Limitations
The World Mental Health version of the Composite International Diagnostic Interview (CIDI), which was used in the Canadian Community Health Survey (CCHS): Mental Health and Well-being, has yet to be validated. Therefore, the extent to which clinical assessments by health care professionals would agree with assessments based on CCHS data is not known.
In this study, the association between depression and work impairment was based on self-reported data rather than objective measures of work impairment. The degree of bias stemming from recall error or from the impact of depression on respondents’ perceptions of their own work impairment is not known.
Some variables used in cross-sectional analysis were not included in the longitudinal National Population Health Survey (NPHS) (alcohol and drug dependence, anxiety disorder, self-perceived work stress, coping, co-worker support, supervisor support) or were defined slightly differently (depression in previous year, at least one disability day in past two weeks, chronic conditions, low emotional social support, occupation). Consequently, the cross-sectional and longitudinal models are similar but not identical.

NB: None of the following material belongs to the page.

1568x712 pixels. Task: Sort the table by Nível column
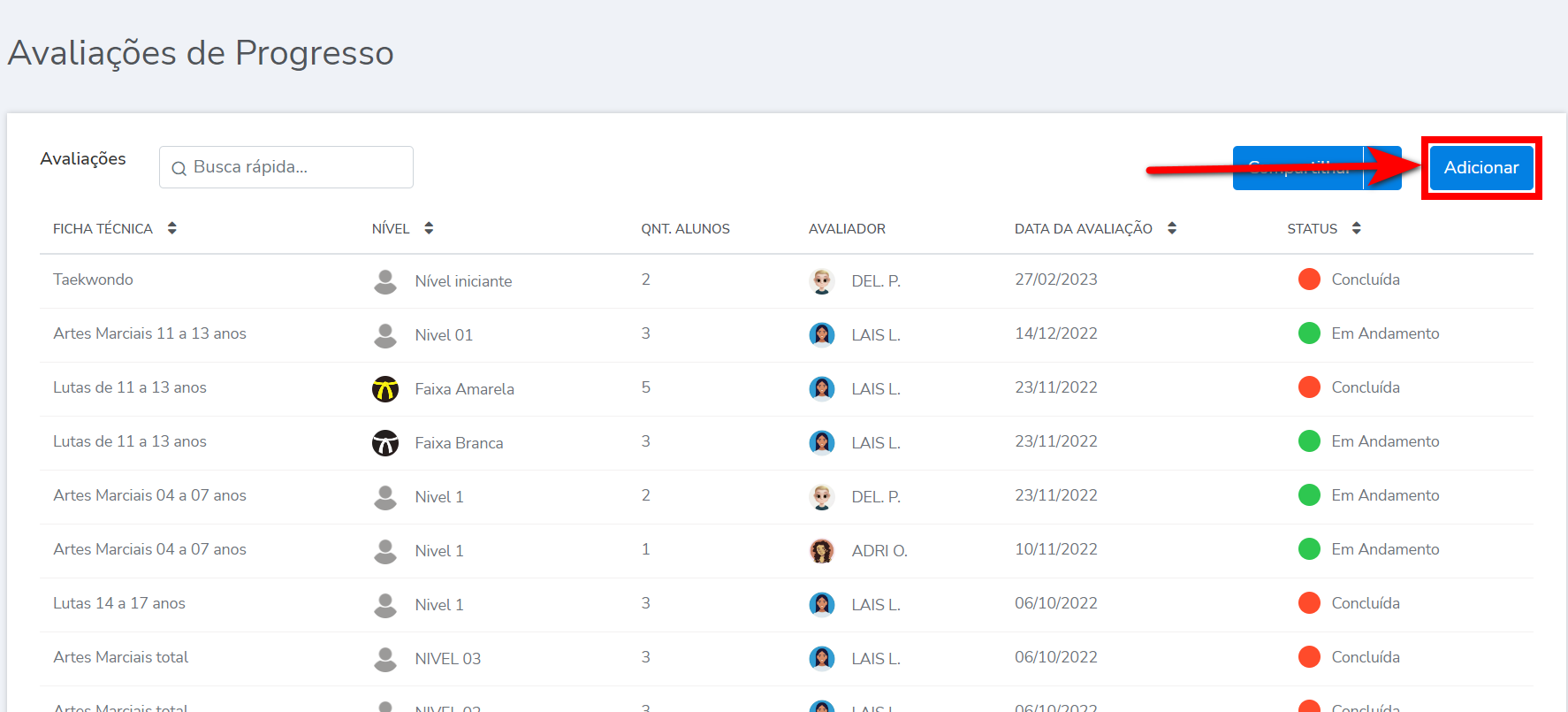429,228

Because NPHS interviews are conducted every two years, work impairment subsequent to depression reported at the baseline interview pertains to the situation two years later. If depression-associated work impairment occurred within this two-year interval, it would not be captured in the survey. Therefore, longitudinal associations between depression and subsequent work impairment may be underestimated.
As a result of a skip-pattern error, no information was collected on the pregnancy status of 2,093 employed women aged 25 to 49 at the time of their CCHS interview. Therefore, those who were pregnant and whose weight exceeded their non-pregnant weight may have been placed in an incorrect BMI category. However, the impact of this oversight on the prevalence and odds ratios reported in this paper is probably negligible.
Smoking, a potential confounder in the relationship between depression and work impairment, was not available in the 2002 CCHS, and so could not be accounted for in the cross-sectional multivariate analysis. However, it was included in the longitudinal analysis using NPHS data.